====== Records provided ======

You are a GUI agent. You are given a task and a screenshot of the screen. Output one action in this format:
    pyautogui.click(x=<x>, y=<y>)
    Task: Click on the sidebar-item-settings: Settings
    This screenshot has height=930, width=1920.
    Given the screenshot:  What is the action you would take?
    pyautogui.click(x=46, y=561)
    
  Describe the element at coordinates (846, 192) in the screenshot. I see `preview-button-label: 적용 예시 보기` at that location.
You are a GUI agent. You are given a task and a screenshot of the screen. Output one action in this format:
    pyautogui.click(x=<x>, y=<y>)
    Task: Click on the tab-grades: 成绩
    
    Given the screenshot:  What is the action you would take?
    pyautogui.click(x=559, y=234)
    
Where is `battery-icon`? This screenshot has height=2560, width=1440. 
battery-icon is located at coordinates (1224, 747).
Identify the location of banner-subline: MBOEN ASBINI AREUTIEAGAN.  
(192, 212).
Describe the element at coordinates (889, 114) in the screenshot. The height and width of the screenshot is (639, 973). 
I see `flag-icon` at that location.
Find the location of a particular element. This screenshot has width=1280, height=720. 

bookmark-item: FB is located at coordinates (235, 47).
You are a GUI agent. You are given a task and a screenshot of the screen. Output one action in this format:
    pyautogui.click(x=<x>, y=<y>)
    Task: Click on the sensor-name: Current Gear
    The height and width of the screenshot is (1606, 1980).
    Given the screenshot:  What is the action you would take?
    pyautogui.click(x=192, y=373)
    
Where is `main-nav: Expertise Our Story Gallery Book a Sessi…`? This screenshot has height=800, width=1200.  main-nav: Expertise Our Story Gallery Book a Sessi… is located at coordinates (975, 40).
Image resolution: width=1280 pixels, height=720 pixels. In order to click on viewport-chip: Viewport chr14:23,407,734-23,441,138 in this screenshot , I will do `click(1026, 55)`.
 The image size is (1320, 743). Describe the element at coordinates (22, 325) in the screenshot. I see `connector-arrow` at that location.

======

Your instructions:
Count how many lines of the listing above contain the string "battery", matching case exactly. Reply with the number alone.

Reply:
2